* _Exercise aim_
Give the data again exactly, from its opening line through the line in which "Ostsee (109, 2504)" appears.

* _Input for this task_
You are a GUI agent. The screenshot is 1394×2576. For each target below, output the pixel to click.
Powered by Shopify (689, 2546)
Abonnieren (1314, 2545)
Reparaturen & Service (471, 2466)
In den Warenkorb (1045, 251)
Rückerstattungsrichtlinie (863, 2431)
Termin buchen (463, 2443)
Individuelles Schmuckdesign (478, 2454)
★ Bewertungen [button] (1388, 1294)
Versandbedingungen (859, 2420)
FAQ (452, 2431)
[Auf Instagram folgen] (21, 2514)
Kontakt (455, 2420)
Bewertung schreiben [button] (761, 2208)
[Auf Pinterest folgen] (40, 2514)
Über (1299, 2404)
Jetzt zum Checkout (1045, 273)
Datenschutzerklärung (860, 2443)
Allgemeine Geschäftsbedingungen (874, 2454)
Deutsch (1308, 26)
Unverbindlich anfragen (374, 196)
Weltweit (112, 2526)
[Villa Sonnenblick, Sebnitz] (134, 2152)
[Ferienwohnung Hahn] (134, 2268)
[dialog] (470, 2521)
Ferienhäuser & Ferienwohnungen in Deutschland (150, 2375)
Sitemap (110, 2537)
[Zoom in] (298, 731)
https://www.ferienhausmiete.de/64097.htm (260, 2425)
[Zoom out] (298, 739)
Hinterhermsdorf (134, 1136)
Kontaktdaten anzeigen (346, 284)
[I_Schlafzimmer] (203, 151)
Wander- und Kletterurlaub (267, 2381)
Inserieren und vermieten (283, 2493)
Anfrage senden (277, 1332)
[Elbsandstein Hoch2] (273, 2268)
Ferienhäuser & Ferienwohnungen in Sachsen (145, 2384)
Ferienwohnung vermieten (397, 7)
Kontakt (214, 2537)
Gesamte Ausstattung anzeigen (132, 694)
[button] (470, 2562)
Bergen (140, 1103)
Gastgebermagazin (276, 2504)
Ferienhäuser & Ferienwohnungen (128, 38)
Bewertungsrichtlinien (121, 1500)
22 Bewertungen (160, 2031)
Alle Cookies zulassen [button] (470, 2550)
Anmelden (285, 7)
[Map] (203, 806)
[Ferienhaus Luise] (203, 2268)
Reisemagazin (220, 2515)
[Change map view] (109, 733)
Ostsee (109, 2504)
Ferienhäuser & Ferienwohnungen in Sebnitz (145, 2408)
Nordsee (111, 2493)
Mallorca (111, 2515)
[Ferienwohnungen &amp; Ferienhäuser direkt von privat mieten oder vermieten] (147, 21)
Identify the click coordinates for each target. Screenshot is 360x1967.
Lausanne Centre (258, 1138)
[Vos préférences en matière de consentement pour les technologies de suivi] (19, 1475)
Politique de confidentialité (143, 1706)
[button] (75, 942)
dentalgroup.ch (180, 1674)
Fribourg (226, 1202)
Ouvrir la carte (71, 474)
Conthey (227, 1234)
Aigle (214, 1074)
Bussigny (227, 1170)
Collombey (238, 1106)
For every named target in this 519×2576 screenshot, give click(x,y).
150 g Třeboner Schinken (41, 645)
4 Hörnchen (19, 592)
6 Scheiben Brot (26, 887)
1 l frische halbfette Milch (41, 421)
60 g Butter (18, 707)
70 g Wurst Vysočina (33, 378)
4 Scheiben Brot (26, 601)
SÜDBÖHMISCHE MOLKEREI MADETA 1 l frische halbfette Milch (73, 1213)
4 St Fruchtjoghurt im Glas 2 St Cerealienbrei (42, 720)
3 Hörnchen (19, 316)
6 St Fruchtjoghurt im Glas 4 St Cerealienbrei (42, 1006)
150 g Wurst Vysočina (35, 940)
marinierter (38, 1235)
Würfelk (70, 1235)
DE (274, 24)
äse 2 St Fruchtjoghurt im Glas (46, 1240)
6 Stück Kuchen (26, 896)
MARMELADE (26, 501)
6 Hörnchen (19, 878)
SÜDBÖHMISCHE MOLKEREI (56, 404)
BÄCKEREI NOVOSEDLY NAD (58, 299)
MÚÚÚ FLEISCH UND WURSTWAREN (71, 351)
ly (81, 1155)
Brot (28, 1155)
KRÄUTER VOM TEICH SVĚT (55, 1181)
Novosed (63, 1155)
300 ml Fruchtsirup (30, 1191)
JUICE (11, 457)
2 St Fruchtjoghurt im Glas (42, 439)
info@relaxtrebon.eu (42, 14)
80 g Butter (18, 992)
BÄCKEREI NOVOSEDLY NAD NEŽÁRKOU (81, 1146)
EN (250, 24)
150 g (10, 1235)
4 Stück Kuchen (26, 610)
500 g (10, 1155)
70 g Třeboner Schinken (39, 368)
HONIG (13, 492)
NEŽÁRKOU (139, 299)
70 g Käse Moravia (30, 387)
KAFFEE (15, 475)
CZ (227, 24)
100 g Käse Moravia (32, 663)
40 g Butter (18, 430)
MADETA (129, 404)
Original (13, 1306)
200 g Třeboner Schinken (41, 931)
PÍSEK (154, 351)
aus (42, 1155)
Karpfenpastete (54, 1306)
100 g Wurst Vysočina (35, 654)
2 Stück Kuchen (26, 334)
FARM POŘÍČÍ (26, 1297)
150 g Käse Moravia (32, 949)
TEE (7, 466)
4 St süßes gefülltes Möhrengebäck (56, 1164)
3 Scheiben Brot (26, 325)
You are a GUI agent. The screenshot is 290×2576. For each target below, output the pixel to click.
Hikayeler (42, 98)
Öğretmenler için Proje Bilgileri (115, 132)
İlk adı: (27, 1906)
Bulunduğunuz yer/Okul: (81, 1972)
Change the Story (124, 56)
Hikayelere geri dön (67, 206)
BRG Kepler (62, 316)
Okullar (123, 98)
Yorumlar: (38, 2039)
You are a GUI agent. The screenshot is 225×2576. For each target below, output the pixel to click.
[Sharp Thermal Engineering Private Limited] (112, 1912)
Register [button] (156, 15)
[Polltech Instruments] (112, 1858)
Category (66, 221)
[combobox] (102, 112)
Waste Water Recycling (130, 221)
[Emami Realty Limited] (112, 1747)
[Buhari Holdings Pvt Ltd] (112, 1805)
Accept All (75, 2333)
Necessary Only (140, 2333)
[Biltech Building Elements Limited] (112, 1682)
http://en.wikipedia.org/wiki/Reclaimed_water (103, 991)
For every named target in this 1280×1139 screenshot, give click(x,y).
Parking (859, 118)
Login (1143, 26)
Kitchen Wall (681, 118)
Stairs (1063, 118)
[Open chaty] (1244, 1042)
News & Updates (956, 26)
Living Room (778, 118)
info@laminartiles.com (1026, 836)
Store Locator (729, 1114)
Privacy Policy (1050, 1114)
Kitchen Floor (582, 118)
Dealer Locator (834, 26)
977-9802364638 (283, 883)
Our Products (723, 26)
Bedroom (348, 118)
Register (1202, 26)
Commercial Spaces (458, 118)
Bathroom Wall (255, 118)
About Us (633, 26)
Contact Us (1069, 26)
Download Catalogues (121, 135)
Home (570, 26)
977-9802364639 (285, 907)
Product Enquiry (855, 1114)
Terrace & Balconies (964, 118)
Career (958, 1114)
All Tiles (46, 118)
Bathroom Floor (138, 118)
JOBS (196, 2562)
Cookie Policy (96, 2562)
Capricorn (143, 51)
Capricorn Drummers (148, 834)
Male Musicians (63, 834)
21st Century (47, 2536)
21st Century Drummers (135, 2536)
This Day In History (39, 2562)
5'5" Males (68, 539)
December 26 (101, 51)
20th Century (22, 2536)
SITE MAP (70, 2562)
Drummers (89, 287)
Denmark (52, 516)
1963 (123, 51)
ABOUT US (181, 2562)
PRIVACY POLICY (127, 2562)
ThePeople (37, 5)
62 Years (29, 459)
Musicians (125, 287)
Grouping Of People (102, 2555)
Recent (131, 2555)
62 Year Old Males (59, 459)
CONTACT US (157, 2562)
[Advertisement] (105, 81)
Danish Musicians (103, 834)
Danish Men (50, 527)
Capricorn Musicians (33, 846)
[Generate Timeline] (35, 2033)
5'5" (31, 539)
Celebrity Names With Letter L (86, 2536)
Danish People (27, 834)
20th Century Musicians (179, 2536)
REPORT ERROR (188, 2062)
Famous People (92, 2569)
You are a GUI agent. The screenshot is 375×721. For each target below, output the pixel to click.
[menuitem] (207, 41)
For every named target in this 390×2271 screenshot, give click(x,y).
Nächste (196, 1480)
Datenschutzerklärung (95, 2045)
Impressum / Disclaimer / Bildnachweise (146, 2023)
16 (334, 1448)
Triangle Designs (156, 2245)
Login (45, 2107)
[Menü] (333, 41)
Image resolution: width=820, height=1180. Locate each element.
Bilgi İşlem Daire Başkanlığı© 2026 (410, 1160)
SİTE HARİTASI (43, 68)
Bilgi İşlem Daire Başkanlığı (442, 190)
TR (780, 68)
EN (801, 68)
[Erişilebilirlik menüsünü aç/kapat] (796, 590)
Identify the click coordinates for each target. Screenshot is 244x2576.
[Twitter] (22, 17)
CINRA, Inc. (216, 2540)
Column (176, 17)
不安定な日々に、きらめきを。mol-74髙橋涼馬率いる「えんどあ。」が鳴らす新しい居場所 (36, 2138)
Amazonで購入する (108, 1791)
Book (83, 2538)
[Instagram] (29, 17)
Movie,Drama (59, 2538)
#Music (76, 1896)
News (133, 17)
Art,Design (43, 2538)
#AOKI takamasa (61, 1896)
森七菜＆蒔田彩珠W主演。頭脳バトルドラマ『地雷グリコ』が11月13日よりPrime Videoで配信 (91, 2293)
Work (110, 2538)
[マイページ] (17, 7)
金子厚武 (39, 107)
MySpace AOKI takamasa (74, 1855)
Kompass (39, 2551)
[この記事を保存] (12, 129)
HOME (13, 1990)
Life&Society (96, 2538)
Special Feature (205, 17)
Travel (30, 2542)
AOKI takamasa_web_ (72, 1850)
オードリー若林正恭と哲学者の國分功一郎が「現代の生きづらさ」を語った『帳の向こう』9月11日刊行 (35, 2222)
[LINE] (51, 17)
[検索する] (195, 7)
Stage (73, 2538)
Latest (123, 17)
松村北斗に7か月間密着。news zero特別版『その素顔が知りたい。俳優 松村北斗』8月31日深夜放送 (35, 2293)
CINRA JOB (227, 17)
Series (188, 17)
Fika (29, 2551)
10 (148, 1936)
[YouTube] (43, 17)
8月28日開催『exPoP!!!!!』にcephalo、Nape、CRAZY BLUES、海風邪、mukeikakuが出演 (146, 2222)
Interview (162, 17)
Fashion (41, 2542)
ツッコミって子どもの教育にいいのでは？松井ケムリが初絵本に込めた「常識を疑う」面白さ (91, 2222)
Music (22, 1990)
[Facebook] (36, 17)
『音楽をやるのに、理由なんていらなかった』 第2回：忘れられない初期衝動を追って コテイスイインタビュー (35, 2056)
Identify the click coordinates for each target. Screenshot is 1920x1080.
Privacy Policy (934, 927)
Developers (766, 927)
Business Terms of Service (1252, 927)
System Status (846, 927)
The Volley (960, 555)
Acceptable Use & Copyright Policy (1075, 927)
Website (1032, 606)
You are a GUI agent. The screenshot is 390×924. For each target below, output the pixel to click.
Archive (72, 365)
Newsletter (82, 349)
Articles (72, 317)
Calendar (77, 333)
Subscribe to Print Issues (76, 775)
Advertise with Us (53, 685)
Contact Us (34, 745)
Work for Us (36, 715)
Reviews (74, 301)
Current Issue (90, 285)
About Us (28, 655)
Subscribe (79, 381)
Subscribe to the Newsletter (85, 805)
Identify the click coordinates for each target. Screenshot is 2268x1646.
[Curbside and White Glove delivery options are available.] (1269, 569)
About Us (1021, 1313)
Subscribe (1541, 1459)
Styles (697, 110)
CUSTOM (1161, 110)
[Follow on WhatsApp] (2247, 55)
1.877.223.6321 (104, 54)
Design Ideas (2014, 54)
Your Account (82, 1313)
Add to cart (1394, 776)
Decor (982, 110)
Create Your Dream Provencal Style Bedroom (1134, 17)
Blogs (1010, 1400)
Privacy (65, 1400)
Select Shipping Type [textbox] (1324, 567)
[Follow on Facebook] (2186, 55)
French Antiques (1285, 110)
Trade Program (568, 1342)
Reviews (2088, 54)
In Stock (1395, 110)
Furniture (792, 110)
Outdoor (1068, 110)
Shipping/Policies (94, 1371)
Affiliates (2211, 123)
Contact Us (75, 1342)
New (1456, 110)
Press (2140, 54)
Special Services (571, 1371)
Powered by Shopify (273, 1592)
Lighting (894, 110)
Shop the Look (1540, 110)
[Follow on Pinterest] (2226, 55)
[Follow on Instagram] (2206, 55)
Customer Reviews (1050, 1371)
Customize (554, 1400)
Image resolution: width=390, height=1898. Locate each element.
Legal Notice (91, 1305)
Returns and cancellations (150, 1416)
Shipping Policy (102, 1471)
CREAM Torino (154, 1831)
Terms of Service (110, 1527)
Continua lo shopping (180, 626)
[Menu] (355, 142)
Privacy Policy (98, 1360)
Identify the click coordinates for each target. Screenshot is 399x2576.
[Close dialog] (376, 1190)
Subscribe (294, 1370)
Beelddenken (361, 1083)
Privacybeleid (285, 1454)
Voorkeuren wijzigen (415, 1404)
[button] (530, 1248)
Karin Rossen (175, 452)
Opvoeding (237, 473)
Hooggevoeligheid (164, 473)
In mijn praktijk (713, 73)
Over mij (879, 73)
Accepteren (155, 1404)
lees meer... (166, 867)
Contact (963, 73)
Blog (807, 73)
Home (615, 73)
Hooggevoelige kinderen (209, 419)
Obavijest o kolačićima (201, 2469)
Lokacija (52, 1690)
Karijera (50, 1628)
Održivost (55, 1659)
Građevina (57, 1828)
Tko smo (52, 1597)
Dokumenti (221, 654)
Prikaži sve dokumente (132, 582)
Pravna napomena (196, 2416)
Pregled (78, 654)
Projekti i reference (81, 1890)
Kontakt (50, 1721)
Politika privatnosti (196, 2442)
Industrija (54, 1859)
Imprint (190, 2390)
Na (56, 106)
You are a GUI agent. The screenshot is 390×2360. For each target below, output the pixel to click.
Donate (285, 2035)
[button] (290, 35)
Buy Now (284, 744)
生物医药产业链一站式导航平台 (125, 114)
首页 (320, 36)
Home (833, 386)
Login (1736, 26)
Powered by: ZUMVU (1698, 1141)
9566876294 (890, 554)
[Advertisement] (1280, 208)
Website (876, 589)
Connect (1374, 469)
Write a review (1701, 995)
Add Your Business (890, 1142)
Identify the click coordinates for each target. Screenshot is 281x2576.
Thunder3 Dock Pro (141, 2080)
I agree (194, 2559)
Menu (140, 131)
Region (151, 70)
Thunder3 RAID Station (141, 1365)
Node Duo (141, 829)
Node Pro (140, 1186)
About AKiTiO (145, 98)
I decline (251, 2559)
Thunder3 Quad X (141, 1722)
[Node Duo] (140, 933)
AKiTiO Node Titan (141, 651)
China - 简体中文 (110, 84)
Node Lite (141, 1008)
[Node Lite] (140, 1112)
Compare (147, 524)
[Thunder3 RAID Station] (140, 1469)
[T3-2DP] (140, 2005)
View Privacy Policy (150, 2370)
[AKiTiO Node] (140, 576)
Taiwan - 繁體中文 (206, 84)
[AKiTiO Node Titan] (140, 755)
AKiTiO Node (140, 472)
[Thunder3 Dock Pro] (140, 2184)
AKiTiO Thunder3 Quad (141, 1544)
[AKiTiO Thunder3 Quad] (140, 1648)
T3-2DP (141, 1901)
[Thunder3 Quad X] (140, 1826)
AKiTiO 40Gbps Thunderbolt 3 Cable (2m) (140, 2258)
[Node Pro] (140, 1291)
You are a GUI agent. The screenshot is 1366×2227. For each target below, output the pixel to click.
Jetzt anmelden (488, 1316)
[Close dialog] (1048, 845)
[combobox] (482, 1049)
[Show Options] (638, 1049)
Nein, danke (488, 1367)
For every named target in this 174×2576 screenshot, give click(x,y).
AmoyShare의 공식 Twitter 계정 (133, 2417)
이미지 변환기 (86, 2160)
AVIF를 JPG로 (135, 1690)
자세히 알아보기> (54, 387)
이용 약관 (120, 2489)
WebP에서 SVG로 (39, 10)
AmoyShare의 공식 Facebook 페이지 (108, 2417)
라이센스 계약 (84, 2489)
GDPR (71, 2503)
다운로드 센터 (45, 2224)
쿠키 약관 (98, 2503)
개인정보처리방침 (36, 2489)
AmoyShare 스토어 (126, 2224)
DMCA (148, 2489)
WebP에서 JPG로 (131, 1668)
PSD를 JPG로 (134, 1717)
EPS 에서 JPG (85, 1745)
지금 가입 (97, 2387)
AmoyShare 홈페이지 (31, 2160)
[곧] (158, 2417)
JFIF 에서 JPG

* _Solution_
You are a GUI agent. The screenshot is 1394×2576. For each target below, output the pixel to click.
Powered by Shopify (689, 2546)
Abonnieren (1314, 2545)
Reparaturen & Service (471, 2466)
In den Warenkorb (1045, 251)
Rückerstattungsrichtlinie (863, 2431)
Termin buchen (463, 2443)
Individuelles Schmuckdesign (478, 2454)
★ Bewertungen [button] (1388, 1294)
Versandbedingungen (859, 2420)
FAQ (452, 2431)
[Auf Instagram folgen] (21, 2514)
Kontakt (455, 2420)
Bewertung schreiben [button] (761, 2208)
[Auf Pinterest folgen] (40, 2514)
Über (1299, 2404)
Jetzt zum Checkout (1045, 273)
Datenschutzerklärung (860, 2443)
Allgemeine Geschäftsbedingungen (874, 2454)
Deutsch (1308, 26)
Unverbindlich anfragen (374, 196)
Weltweit (112, 2526)
[Villa Sonnenblick, Sebnitz] (134, 2152)
[Ferienwohnung Hahn] (134, 2268)
[dialog] (470, 2521)
Ferienhäuser & Ferienwohnungen in Deutschland (150, 2375)
Sitemap (110, 2537)
[Zoom in] (298, 731)
https://www.ferienhausmiete.de/64097.htm (260, 2425)
[Zoom out] (298, 739)
Hinterhermsdorf (134, 1136)
Kontaktdaten anzeigen (346, 284)
[I_Schlafzimmer] (203, 151)
Wander- und Kletterurlaub (267, 2381)
Inserieren und vermieten (283, 2493)
Anfrage senden (277, 1332)
[Elbsandstein Hoch2] (273, 2268)
Ferienhäuser & Ferienwohnungen in Sachsen (145, 2384)
Ferienwohnung vermieten (397, 7)
Kontakt (214, 2537)
Gesamte Ausstattung anzeigen (132, 694)
[button] (470, 2562)
Bergen (140, 1103)
Gastgebermagazin (276, 2504)
Ferienhäuser & Ferienwohnungen (128, 38)
Bewertungsrichtlinien (121, 1500)
22 Bewertungen (160, 2031)
Alle Cookies zulassen [button] (470, 2550)
Anmelden (285, 7)
[Map] (203, 806)
[Ferienhaus Luise] (203, 2268)
Reisemagazin (220, 2515)
[Change map view] (109, 733)
Ostsee (109, 2504)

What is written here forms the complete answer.